THE CAPITAL TIMES. By Kriss Marion.
Schools are the jewels of our rural communities. Public schools, which are often a small town’s biggest employer, provide the most accessible and consistent community entertainment and function as an essential “third space” for neighbors to come together informally outside of home or work. And all of those cultural assets are just icing on the cake, enhancing the incredible primary role public schools play in educating our children in both academics and life skills. Regardless of income, class, race or ability, our differently gifted children are to be welcomed, supported and KNOWN by their public school teachers and staff. Though we may not always implement the ideal perfectly, the public school system is truly an American miracle of unified purpose, one of hope and investment in a shared future. We can be proud as citizens that we collectively hold up such an ideal.
Feb. 12-16 is “I Love My Public School” Week and I am delighted to have a special excuse to celebrate the Pecatonica School District and recount some of the many ways these two schools and their staffs have enriched the lives of my children, our family and this community.
I will never forget the first time I entered the grade school in Hollandale 13 years ago.
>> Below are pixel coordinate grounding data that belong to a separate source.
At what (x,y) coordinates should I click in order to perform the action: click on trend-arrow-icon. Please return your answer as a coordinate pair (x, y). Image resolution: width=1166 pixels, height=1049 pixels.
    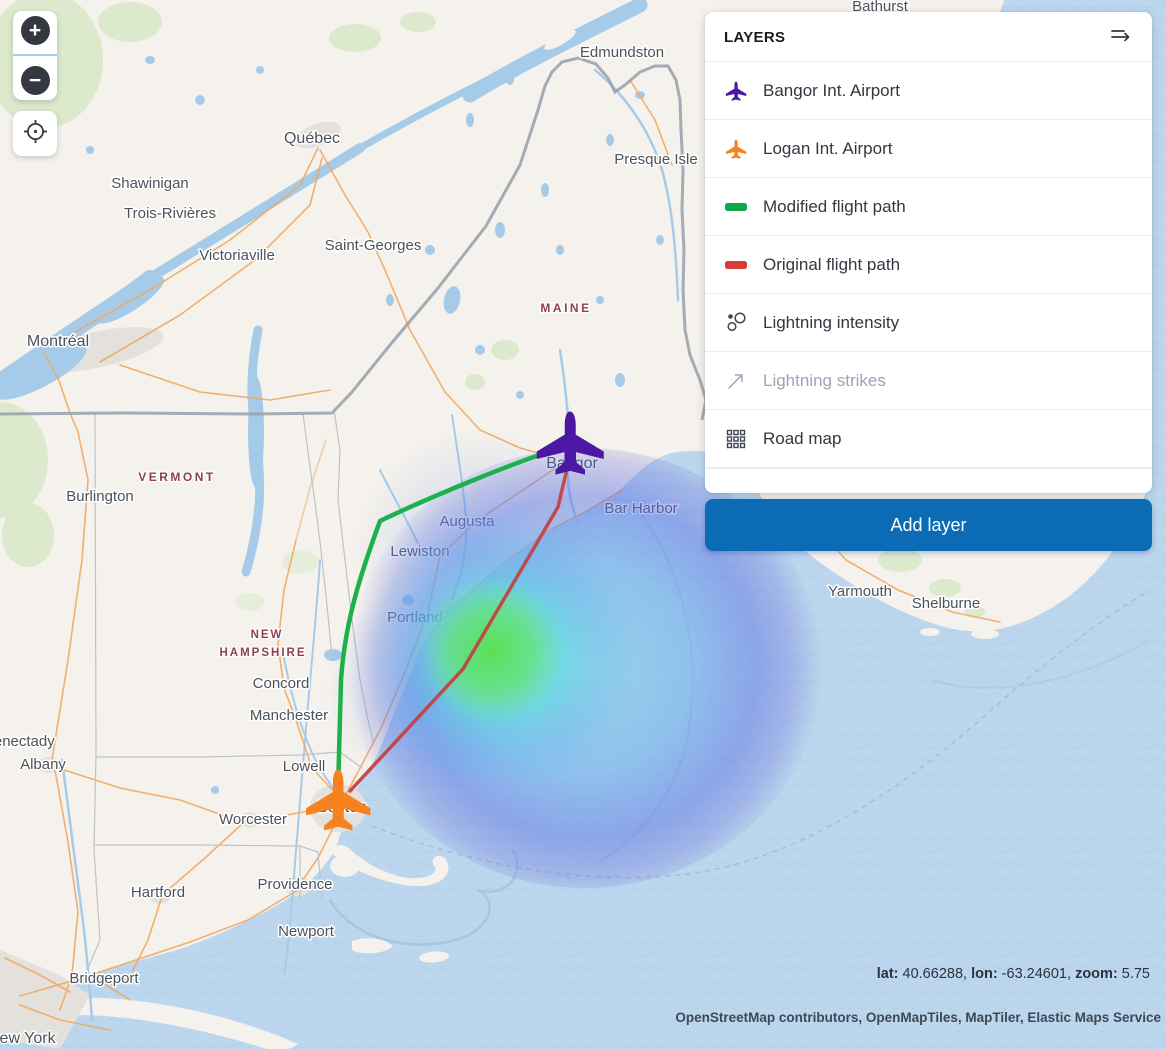
    Looking at the image, I should click on (736, 381).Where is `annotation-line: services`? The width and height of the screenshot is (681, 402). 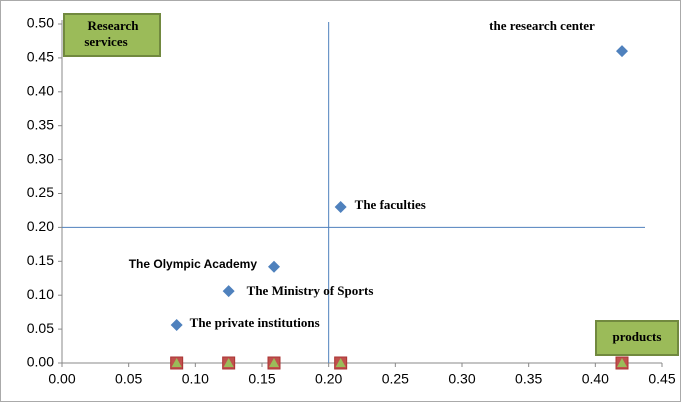 annotation-line: services is located at coordinates (106, 42).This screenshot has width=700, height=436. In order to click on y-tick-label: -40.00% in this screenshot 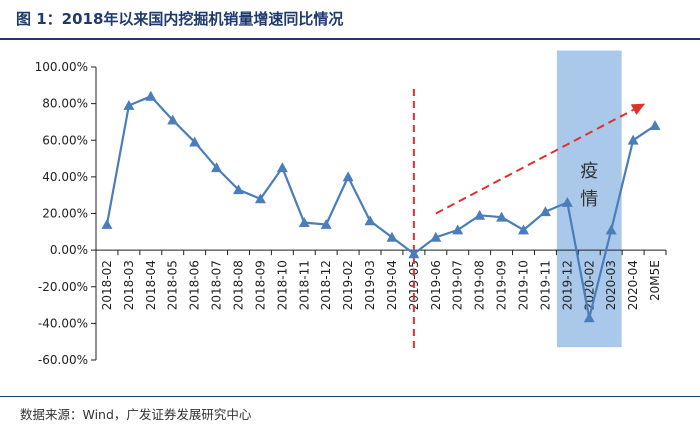, I will do `click(63, 323)`.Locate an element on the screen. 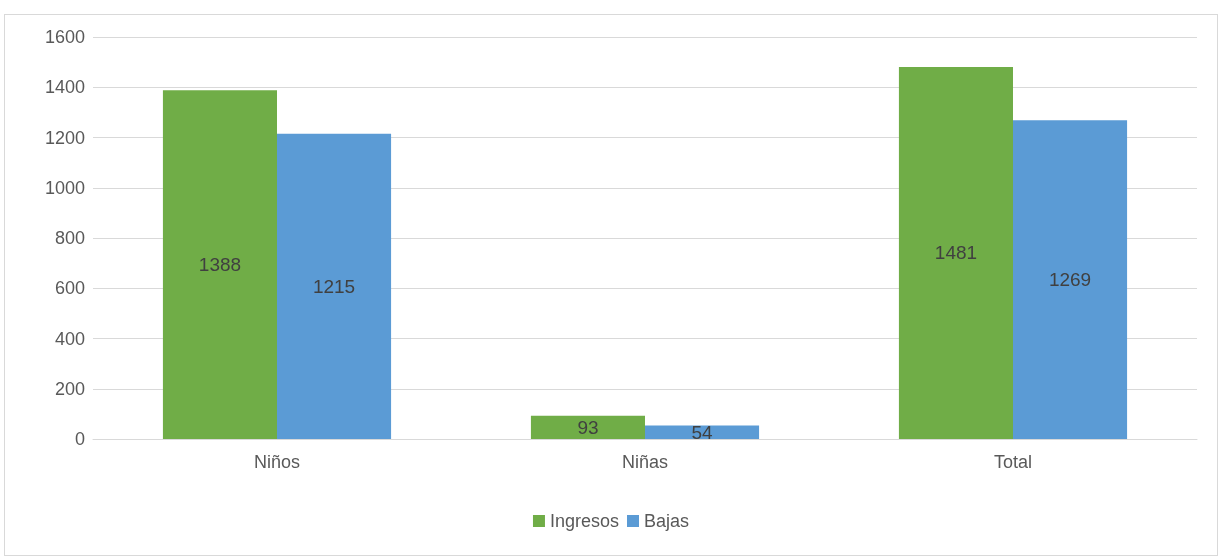 Image resolution: width=1222 pixels, height=558 pixels. data-label: 1269 is located at coordinates (1070, 280).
We’d just moved here from Chicago — where we home-schooled our four children — and our youngest daughter was entering fifth grade. Scheduled to have an introductory tour of the school, we were greeted by the principal, who squatted down so she could look little Emma in the eyes and welcome her in a most nonthreatening way. Emma was smitten right then, and she continued to love the Pecatonica schools right through her senior year, when she graduated with no less than 14 varsity letters. One of the joys of small rural public schools is the opportunity for every child to participate in every sport they want to, even when the seasons overlap.
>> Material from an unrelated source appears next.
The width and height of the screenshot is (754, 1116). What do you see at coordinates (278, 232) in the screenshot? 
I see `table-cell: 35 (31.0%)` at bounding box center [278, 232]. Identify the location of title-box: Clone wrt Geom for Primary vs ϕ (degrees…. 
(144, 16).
All four of my children had good experiences at Pec, but for my son Jake, who is on the highly functioning end of the autism spectrum, being closely watched by attentive teachers in small class sizes was essential to him successfully navigating the tumultuous middle-school years. Our public schools, per our laws, MUST provide special education and attendant services to those who need them. This is one very important mandate that sets public schools apart from private schools, which can choose whether or not to enroll a particular student. And this is how state voucher programs can siphon resources from the students who most need them: by putting our public education dollars in the hands of those who have the luxury to choose and the advantage of being chosen.
We need generous taxpayer funding and generous community support for our public schools if they are to maintain this level of service and support for all of our children. Jake made it through his high school years, in spite of some risky floats down the Pecatonica on ice chunks, and today co-owns a house at the age of 25, has a satisfying factory job and goes to school for industrial animation. By all accounts, his is a victory for Pecatonica High School, as well as for our family.
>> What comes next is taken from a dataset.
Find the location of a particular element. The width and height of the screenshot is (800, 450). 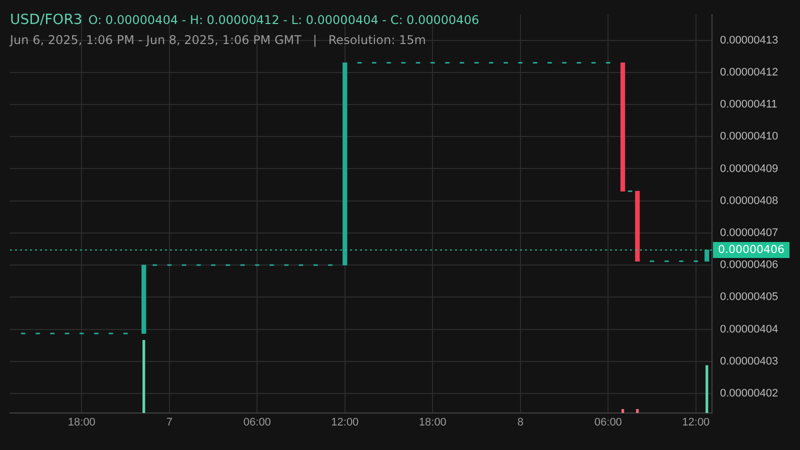

y-tick-label: 0.00000405 is located at coordinates (749, 298).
Even with last year’s state budget “historic investment in education” and recent talk about additional sparsity aid for small rural schools, public school funding in Wisconsin remains at 2010 levels, as a result of previous severe cuts made by the administration. Consequently, our public schools are increasingly asking voters to approve referendums for basic operations or needed updates, and living in a climate of uncertainty when it comes to budget and operations each year.